• _ABOUT THIS EXERCISE_: With pictures omitted, transcribe exactly the lines from the one containing "Task: Click @stephanator_89" to the end of the records below.

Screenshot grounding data
┌────────

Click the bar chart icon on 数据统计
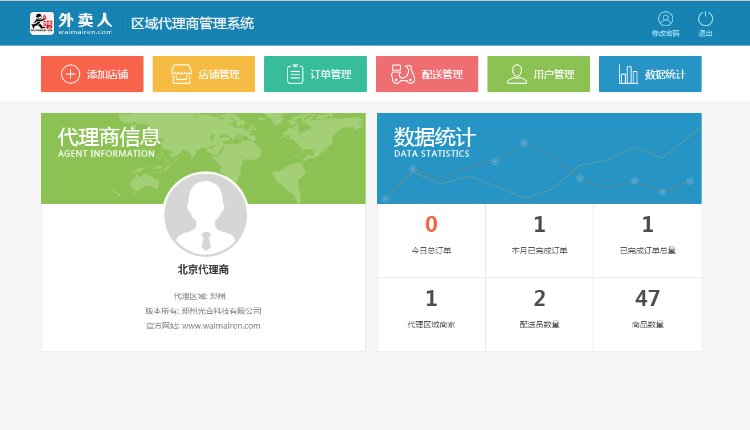 point(628,74)
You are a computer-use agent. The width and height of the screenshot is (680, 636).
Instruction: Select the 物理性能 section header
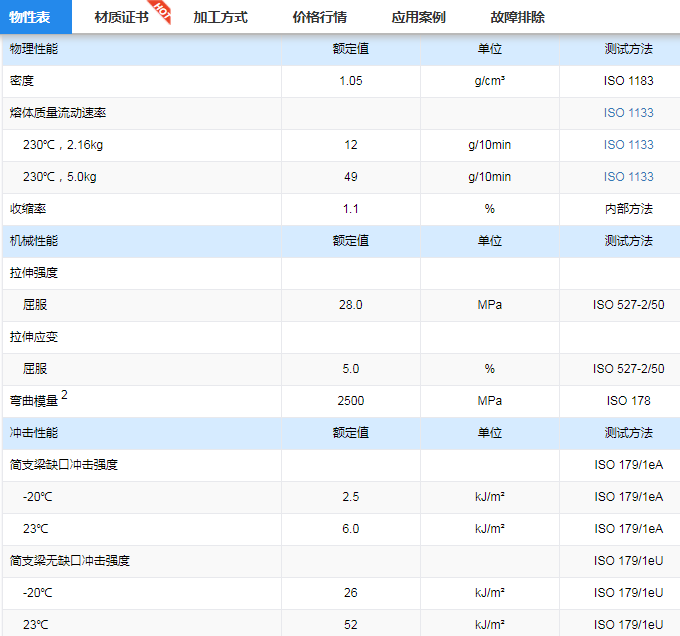[x=34, y=49]
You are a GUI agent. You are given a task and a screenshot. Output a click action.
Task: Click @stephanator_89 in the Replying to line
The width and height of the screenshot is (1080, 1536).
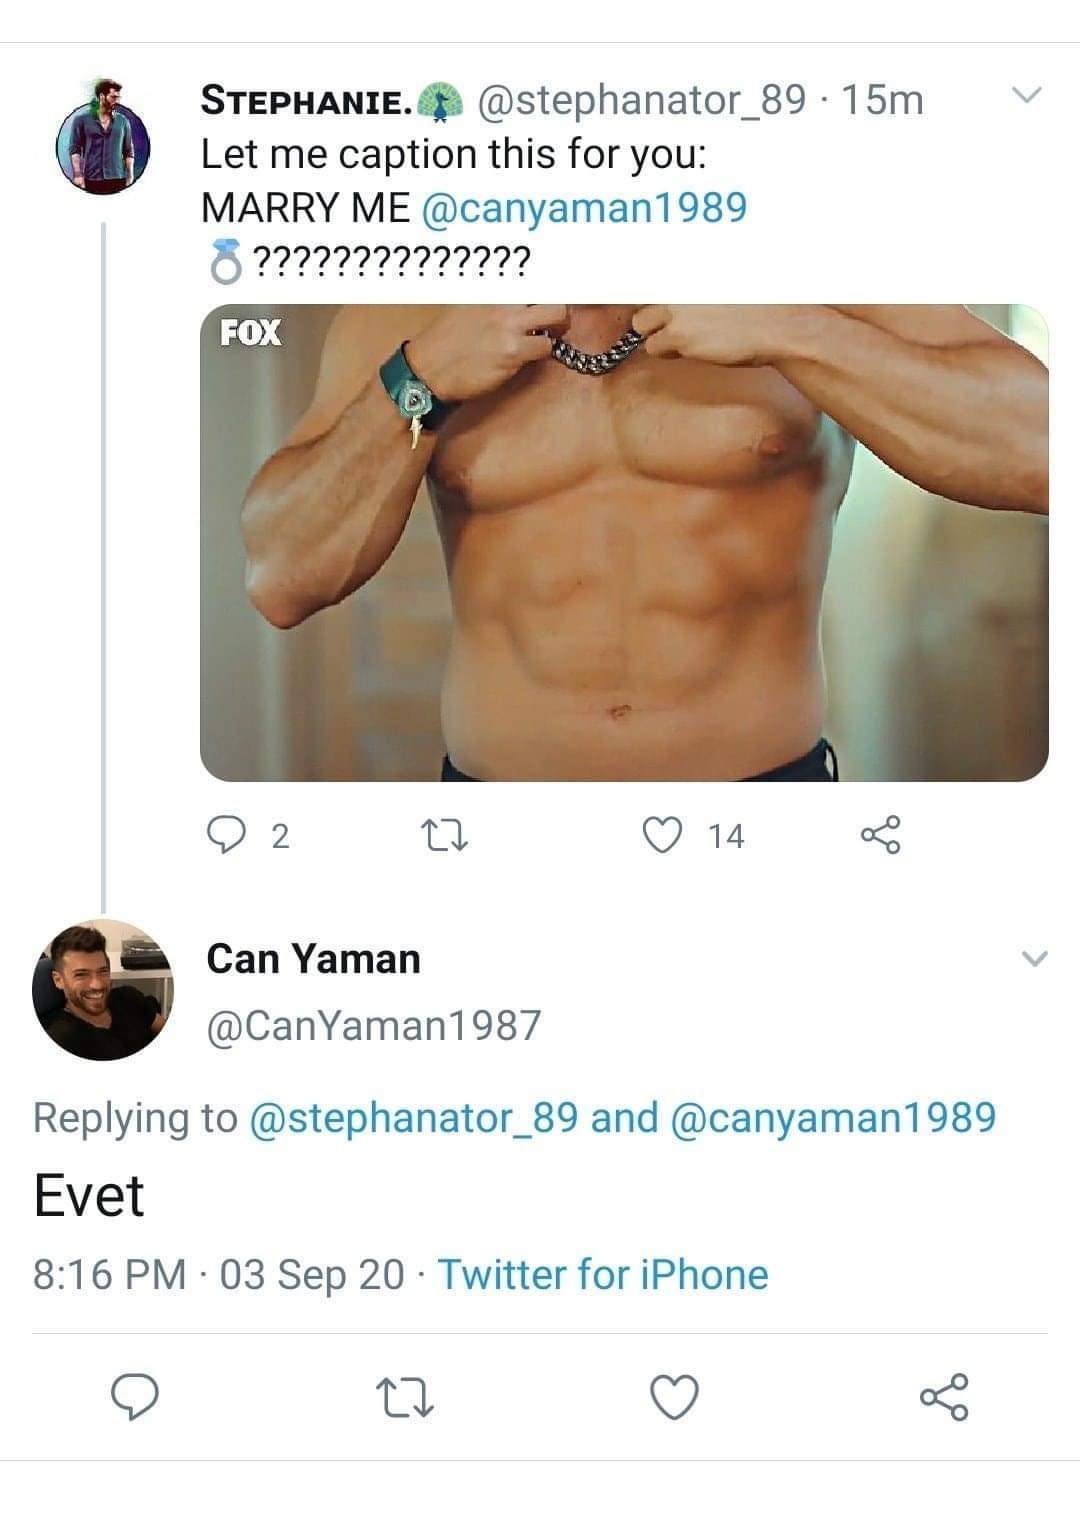pyautogui.click(x=412, y=1117)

└────────

• _RESULT OF THIS EXERCISE_:
Task: Click @stephanator_89 in the Replying to line
The width and height of the screenshot is (1080, 1536).
pyautogui.click(x=412, y=1117)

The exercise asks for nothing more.